▸ **BRIEF**:
Print the listing from its top line through the line containing "Given: Toggle the Full Screen icon", nothing more, and leave out the pictures.

:: EXTRACTED MATERIAL

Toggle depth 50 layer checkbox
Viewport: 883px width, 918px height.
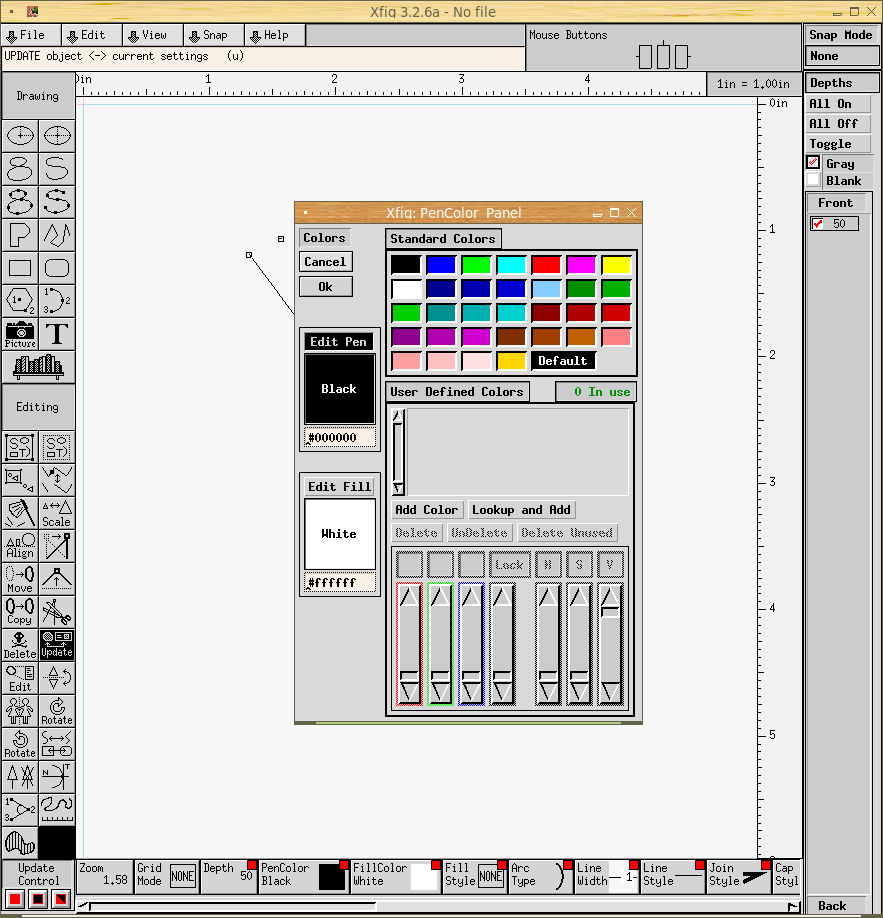click(818, 224)
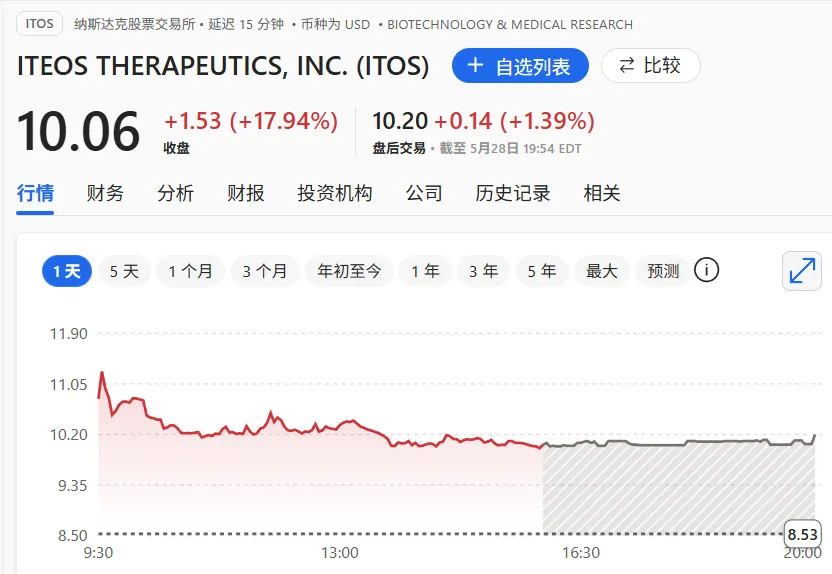Image resolution: width=832 pixels, height=574 pixels.
Task: Switch to the 分析 tab
Action: pyautogui.click(x=176, y=193)
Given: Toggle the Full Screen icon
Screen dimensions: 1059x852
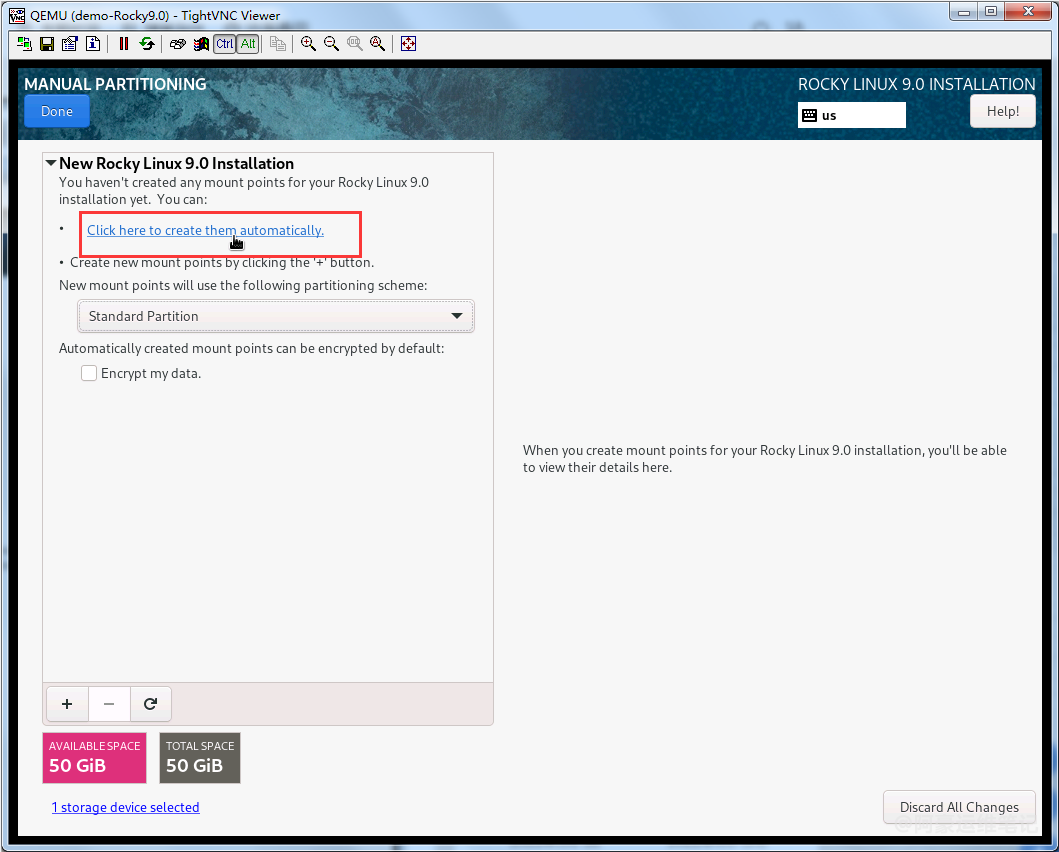Looking at the screenshot, I should [408, 44].
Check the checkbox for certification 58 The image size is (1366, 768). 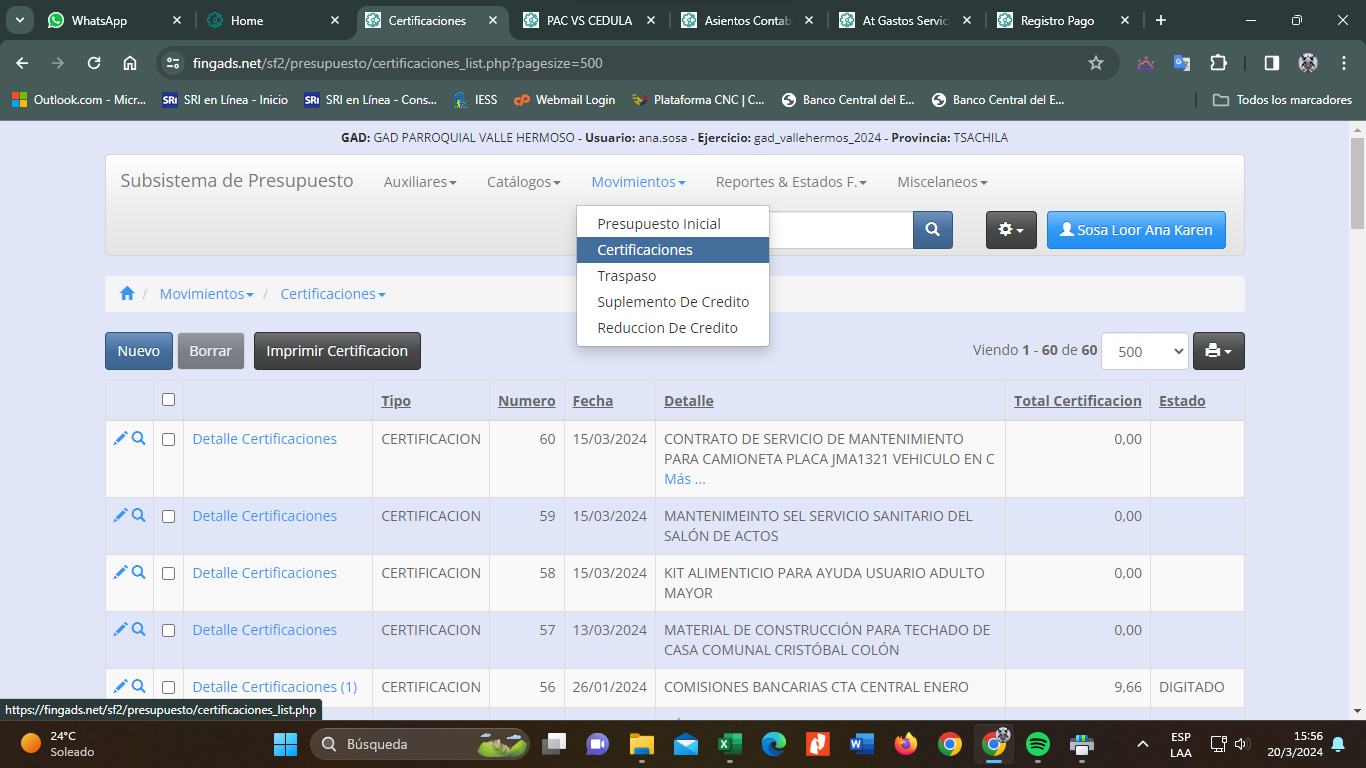(x=168, y=573)
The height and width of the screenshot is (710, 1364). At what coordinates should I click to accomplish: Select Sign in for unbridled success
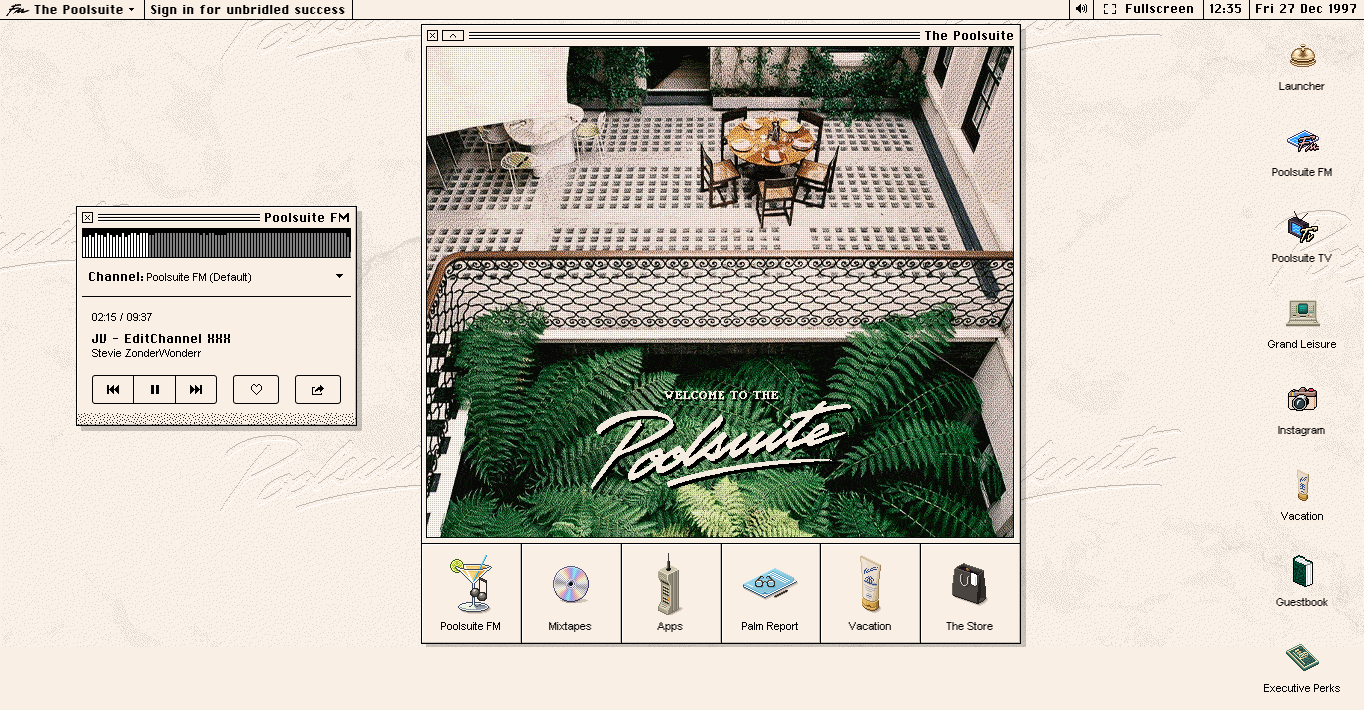coord(247,9)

::::

▸ **ANSWER BOX**:
Toggle depth 50 layer checkbox
Viewport: 883px width, 918px height.
click(818, 224)
Image resolution: width=832 pixels, height=574 pixels.
Task: Switch to the 分析 tab
Action: pyautogui.click(x=176, y=193)
Given: Toggle the Full Screen icon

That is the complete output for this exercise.